═══ Source text

Congress Investigates How Fisher-Price and Mattel Ignored Safety Warnings and Continued to Sell Sleeper Linked to Dozens of Infant Deaths
Multi-Billion-dollar corporations apparently can’t be trusted to put our children’s safety before their bottom lines.
By Noah Streng
In June, the U.S. House of Representative’s Committee on Oversight and Reform held a hearing to investigate the deaths of more than 50 infants who died while sleeping in a Fisher-Price Rock ‘n Play Sleeper. For more than 10 years, Fisher-Price and its parent company Mattel made more than $200 million selling this product, marketing it as appropriate for infant sleep despite repeated warnings from international regulators and public health organizations that it was not safe for sleeping. Nevertheless, the company continued to sell this product in the United States even when other countries declined to sell the product in their country. To date, more than 97 infant deaths have been linked to inclined sleepers, which is the generic name for products like the Rock n’ Play. Fisher-Price did not consult a single pediatrician or conduct a single scientific study to prove the Rock ‘n Play was safe before putting it on the market. Instead, it relied on the word of one doctor, who later lost his medical license.
For years, Fisher-Price and Mattel continued to sell the Rock ‘n Play despite knowing about the rising infant death toll associated with babies sleeping in the product. The U.S. Consumer Product Safety Commission (CPSC) knew of this but was legally prohibited from warning the public about the dangers of the Rock ‘n Play in a timely way.
Rep. Carolyn Maloney, Chair of the Oversight Committee, said that Congress must strengthen the nation’s consumer protection laws to ensure that the CPSC, the nation’s chief product safety regulator, has the tools it needs to warn the public about dangerous products as soon as possible and prevent future tragedies like the Rock ‘n Play from happening again. One way to strengthen the law is to allow the CPSC to more easily issue mandatory safety standards that companies are required to follow rather than less stringent voluntary safety standards.
Another legislative fix needed to protect consumers is to repeal Section 6(b) of the Consumer Product Safety Act (CPSA), a provision of law that prohibits the CPSC from releasing information about product safety hazards which identifies a product or manufacturer without specific permission of the company. Section 6(b) can give corporations like Fisher-Price and Mattel an effective veto on the information the agency releases to the public unless the CPSC takes the company to court. Public Citizen supports immediately repealing Section 6(b).
There’s also more that Congress and the administration can do to protect consumers and their families from unsafe products and corporate actors willing to place profits over safety, policies which were detailed in a memo that Public Citizen and other consumer advocates sent to the Biden transition team last year.
Current law cedes far too much power to corporations while tying the hands of the government agency charged with keeping people safe. Congress must act to give CPSC more powers to better product our families from unsafe products. Nothing less than the safety of our families is at risk.

══════

* _Activity_:
Repeat the part of the Rock 'n Play article from "Another legislative fix" to "team last year.", word for word.

═══ Listed entries

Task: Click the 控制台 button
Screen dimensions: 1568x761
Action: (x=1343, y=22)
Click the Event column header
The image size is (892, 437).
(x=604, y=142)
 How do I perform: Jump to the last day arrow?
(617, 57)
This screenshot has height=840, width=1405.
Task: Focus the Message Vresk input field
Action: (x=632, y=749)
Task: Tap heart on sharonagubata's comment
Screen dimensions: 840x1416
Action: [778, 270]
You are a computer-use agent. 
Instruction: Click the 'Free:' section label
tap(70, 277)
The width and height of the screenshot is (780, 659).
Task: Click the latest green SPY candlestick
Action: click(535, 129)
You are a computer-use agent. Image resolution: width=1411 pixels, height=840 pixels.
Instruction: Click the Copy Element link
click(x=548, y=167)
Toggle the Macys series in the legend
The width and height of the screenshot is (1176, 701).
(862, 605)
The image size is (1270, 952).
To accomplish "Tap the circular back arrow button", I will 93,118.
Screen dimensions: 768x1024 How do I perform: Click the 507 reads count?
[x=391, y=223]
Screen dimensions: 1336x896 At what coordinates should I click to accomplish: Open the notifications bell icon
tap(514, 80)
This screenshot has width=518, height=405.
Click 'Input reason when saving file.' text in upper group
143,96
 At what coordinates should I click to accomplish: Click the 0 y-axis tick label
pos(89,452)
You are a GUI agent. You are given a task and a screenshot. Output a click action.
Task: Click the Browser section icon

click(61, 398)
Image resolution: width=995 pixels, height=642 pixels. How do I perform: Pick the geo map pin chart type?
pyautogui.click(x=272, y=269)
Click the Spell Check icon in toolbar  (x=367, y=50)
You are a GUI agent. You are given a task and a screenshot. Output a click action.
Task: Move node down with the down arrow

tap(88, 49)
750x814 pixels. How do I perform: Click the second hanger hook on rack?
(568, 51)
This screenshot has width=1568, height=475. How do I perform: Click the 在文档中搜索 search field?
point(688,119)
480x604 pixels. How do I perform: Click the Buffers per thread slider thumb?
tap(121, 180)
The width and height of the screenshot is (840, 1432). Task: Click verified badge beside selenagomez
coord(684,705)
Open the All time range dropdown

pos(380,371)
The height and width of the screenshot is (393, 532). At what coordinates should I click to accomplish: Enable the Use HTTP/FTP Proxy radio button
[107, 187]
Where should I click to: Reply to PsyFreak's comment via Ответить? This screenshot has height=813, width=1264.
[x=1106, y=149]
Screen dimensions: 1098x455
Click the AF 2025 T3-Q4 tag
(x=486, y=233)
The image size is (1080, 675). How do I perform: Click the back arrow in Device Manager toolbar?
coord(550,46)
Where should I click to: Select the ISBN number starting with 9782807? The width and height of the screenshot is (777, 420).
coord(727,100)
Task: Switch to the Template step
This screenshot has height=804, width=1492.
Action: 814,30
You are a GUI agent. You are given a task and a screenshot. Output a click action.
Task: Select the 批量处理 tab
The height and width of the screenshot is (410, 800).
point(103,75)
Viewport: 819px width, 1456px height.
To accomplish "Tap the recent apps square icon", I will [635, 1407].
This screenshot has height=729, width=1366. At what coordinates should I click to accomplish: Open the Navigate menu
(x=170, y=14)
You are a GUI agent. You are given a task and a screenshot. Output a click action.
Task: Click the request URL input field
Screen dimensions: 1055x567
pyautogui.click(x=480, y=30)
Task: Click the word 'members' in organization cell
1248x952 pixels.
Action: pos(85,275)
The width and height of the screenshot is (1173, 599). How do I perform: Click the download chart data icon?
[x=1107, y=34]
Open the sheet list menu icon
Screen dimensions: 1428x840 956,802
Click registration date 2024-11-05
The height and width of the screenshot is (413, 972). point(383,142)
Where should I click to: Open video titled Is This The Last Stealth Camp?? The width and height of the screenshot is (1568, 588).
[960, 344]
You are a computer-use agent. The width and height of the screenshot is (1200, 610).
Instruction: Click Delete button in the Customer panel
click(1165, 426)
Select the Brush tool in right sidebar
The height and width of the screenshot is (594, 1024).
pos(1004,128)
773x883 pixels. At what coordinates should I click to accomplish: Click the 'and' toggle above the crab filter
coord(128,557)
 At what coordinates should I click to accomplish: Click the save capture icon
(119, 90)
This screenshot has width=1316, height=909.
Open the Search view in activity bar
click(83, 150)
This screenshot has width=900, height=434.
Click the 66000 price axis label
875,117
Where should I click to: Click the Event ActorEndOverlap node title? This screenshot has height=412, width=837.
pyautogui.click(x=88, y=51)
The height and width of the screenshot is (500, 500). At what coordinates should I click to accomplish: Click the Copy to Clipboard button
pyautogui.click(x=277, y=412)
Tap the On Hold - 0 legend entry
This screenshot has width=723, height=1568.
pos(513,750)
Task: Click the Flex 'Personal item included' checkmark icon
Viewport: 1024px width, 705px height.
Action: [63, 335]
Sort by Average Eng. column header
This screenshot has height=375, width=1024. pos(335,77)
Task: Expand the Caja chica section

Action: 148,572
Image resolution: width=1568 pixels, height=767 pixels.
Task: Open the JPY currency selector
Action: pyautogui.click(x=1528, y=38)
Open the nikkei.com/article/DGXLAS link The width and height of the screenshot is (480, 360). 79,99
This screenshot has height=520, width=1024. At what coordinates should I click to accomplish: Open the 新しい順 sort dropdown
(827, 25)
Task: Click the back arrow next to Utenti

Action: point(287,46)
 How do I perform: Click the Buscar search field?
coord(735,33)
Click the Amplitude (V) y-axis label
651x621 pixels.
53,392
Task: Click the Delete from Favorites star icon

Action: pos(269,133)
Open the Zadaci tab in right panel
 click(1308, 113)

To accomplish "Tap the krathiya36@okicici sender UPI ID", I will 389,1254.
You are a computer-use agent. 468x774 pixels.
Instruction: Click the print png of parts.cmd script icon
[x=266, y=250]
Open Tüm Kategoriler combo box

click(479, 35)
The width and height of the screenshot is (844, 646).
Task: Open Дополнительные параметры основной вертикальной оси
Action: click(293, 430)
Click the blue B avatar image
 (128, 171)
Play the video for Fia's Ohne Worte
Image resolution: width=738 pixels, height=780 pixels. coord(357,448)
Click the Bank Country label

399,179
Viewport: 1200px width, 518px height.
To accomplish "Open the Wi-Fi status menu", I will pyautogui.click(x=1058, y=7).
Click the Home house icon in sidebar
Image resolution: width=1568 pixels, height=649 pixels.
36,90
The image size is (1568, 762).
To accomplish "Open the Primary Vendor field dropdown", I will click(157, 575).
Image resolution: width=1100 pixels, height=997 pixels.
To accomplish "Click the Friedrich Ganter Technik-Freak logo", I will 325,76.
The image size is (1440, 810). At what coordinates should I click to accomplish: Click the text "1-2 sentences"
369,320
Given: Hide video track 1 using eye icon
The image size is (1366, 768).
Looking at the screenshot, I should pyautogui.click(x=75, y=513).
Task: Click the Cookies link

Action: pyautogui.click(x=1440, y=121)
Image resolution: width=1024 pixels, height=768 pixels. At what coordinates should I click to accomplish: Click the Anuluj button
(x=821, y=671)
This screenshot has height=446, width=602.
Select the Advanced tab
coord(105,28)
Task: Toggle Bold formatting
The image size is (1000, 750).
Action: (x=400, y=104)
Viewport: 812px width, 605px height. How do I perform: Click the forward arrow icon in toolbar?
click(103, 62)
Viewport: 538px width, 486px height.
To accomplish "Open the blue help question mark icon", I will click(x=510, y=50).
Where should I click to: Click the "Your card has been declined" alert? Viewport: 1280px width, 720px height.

══════

* _Output for this exercise_:
Another legislative fix needed to protect consumers is to repeal Section 6(b) of the Consumer Product Safety Act (CPSA), a provision of law that prohibits the CPSC from releasing information about product safety hazards which identifies a product or manufacturer without specific permission of the company. Section 6(b) can give corporations like Fisher-Price and Mattel an effective veto on the information the agency releases to the public unless the CPSC takes the company to court. Public Citizen supports immediately repealing Section 6(b).
There’s also more that Congress and the administration can do to protect consumers and their families from unsafe products and corporate actors willing to place profits over safety, policies which were detailed in a memo that Public Citizen and other consumer advocates sent to the Biden transition team last year.